Marchés financiers : United States of Covid-19

Asset Management - Le coronavirus continue de s'étendre. Les Etats-Unis sont devenus l'épicentre de la pandémie. Le pays de l'Oncle Sam risque-t-il d'entrer en récession, malgré les plans de sauvegarde de la Réserve fédérale (Fed) ? Dans ce contexte, le dollar reste-il une valeur refuge ? Karamo Kaba, Directeur des études économiques chez Ecofi Investissements, partage son analyse.

Après un fort rebond sur la semaine — 12,84 % pour le Dow Jones, à 21 637 points — les indices américains ont mis fin au marché baissier, caractérisé par une perte de 20 % des cours par rapport au pic. Cependant, la poursuite de ce regain d’optimisme des places financières dépendra de l’amélioration observée sur le plan sanitaire. Si, en Italie, des progrès sont observés et font espérer une stabilisation prochaine dans la Péninsule, le cas des Etats-Unis inquiète particulièrement.
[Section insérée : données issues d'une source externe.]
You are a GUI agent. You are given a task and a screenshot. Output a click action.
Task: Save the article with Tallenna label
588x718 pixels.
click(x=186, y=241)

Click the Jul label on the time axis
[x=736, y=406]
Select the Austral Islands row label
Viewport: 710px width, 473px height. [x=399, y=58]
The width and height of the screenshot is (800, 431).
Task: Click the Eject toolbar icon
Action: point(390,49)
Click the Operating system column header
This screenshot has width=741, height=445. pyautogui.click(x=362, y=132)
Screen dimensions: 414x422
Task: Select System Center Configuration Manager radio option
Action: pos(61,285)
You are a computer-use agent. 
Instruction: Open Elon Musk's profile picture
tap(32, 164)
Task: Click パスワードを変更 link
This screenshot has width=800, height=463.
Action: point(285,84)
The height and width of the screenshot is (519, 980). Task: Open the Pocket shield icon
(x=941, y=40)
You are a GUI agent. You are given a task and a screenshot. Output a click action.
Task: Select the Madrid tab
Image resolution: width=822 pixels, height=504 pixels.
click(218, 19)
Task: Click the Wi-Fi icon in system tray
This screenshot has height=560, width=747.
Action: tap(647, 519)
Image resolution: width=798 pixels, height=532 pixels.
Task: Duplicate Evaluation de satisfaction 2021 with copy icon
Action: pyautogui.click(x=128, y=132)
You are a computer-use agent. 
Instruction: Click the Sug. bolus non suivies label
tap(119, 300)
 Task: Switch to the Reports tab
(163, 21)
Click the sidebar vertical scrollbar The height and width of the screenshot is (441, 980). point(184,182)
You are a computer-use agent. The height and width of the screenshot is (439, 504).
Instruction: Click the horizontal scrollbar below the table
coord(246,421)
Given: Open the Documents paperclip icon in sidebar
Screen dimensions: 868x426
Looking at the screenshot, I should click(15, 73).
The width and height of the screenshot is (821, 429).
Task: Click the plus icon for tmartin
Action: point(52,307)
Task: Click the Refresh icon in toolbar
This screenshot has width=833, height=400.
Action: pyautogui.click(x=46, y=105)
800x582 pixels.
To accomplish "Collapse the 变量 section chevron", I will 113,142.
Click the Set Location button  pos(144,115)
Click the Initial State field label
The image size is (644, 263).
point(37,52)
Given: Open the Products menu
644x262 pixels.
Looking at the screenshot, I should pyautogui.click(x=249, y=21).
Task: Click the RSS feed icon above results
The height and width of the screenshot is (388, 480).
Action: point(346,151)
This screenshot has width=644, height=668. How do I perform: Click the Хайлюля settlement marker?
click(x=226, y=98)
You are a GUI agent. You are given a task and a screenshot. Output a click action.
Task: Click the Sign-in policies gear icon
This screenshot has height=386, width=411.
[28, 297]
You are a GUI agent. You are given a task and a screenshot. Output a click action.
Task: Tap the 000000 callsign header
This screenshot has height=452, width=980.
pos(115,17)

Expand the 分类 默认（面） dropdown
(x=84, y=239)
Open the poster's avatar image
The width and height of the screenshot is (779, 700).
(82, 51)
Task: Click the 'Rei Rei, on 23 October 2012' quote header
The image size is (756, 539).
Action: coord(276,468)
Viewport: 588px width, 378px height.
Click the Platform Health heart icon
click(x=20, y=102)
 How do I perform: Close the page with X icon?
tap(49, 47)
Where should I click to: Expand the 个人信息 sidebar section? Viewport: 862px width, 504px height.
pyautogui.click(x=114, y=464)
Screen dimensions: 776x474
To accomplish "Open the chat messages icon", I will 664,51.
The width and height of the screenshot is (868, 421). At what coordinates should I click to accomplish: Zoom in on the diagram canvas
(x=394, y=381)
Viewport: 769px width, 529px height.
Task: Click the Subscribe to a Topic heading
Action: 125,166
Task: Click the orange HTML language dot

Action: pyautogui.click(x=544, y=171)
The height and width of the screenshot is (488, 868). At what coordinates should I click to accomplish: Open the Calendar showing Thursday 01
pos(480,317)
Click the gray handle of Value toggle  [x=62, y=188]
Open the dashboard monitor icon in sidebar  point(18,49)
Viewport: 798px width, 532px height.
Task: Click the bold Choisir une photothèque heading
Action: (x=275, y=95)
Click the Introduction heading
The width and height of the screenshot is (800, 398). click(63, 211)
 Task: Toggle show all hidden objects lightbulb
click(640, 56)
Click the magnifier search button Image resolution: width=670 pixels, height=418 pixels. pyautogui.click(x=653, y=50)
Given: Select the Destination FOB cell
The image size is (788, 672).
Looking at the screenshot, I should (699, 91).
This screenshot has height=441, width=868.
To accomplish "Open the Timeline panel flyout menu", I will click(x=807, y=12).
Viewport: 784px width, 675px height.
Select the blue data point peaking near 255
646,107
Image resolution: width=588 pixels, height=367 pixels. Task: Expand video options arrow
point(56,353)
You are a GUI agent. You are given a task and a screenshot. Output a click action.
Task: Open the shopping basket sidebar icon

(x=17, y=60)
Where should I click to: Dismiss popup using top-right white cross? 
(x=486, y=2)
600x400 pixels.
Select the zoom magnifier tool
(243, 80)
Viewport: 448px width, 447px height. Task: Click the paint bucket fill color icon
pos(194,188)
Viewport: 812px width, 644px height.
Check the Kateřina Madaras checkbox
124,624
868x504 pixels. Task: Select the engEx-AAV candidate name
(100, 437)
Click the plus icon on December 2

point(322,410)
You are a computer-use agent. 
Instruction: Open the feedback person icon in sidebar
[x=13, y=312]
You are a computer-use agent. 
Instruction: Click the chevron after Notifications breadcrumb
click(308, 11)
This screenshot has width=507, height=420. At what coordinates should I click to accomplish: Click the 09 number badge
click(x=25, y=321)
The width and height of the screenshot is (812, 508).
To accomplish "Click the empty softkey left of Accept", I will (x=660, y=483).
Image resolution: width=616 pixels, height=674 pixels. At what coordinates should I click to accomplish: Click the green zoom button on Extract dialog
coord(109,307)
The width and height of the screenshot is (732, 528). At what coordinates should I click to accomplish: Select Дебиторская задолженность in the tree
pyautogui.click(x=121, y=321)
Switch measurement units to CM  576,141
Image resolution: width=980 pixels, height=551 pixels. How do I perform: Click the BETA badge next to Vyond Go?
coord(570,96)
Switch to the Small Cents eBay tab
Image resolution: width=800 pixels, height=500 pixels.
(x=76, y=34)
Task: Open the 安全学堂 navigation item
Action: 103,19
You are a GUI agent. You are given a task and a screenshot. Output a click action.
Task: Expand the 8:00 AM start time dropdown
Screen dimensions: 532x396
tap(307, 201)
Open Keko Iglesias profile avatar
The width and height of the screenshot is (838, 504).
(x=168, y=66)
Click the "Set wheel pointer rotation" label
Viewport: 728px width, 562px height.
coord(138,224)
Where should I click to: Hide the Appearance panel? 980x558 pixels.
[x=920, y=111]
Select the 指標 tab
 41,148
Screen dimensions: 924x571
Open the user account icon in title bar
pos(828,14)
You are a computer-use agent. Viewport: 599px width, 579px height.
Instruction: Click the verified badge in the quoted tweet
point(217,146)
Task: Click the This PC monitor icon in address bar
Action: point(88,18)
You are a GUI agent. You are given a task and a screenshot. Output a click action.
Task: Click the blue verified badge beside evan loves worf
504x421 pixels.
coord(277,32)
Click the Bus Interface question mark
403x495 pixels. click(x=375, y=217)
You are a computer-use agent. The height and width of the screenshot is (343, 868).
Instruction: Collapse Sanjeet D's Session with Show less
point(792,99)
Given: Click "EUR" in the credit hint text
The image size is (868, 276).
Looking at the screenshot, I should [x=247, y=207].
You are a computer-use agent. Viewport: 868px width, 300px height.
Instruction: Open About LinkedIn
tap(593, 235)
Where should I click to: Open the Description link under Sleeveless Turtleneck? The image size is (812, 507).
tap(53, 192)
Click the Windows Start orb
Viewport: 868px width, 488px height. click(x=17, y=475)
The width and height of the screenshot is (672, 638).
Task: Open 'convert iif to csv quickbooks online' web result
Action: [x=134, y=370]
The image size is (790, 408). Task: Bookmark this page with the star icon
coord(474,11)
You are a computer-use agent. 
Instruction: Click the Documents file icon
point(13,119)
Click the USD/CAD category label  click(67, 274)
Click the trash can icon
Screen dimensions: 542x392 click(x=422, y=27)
Avec plus de 123 828 personnes testées positif au Covid-19, le pays est devenu le principal foyer de propagation de l’épidémie, loin devant l’Italie (92 472 cas) et la Chine (81 439 cas). Selon toute vraisemblance, on se dirige vers un confinement plus strict dans la première économie du monde si les autorités veulent mettre fin à la progression exponentielle de la maladie. Pas sûr que cette perspective, en dépit de l’annonce d’un plan de relance XXL de 2 000 milliards de dollars — soit près de 10 % du PIB — soit du goût des investisseurs qui pourraient en profiter pour réduire encore la voilure.

Plans de sauvegarde et craintes de récession

Cette situation continuera de peser sur les marchés obligataires souverains, notamment aux Etats-Unis où nous avons même observé le rendement du taux à 3 mois tomber en territoire négatif. C’est le reflet des interventions massives des banquiers centraux pour améliorer la liquidité sur les marchés financiers. La Réserve fédérale (Fed) a ainsi annoncé qu’elle allait porter ses achats de bons du Trésor à au moins 500 milliards de dollars et ses achats de titres hypothécaires à 200 milliards de dollars, auxquels sont désormais éligibles les titres hypothécaires commerciaux.

En plus de cela, la Fed s’active tout azimut, lançant plusieurs initiatives dont le Primary Market Corporate Credit Facility (PMCCF) et le Secondary Market Corporate Credit Facility (SMCCF) afin de soutenir les entreprises à traverser la récession sans trop de casse. En écho à cet activisme, le bilan de la Banque centrale a gonflé de près de 600 milliards de dollars sur la semaine, soit la plus forte expansion hebdomadaire de l’histoire de l’institution monétaire. Ces agissements suffisent à expliquer une partie du recul du rendement du taux à 10 américain (-26 points de base soit 0,68 %).

L’autre partie de la baisse des rendements peut être expliquée par la crainte d’une récession profonde, après notamment la publication des indices PMI préliminaire de Markit pour la zone euro, tombés à un plus bas historique. Même les Etats-Unis auront du mal à échapper à une forte récession comme l’a montré le bond des inscriptions à l’assurance chômage (3,283 millions de personnes), ce qui fait craindre une explosion du taux de chômage qui pourrait aller au-delà du seuil de 5 % en mars.

Défiance vis-à-vis du dollar et choc pétrolier

Le spectre d’un dérapage de la situation sanitaire aux Etats-Unis, à l’image de la ville martyre de New York, a entraîné une vague de défiance vis-à-vis du dollar. Les investisseurs semblent craindre une bonification du plan de relance, ce qui aurait des effets dévastateurs sur les finances publiques. Le billet vert s’est ainsi déprécié contre toutes les monnaies (-4,33 % sur la semaine à 98,365 points). Malgré l’annonce de la Banque centrale européenne de s’affranchir de certaines limites pour lui permettre d’acheter davantage de titres, l’euro figure parmi les principales devises gagnantes par rapport au dollar (+4,1 % sur la semaine, à 1,1135 dollar).

Dans ces conditions, le pétrole a une nouvelle fois dévissé (-7,56% à 24,94 dollars le baril pour le Brent), victime des craintes d’une dépression et de la guerre entre la Russie et l’Opep. Cette stratégie de gains de parts de marché des Saoudiens est en passe de trouver une limite après que plusieurs responsables américains — dont le secrétaire d’Etat américain Mike Pompeo — aient fait part de leurs préoccupations. La pression devrait donc s’accentuer sur le prince Mohammed Ben Salman. Rien ne dit que ce dernier cédera vu les sondages qui annoncent un changement prochain d’administration aux Etats-Unis.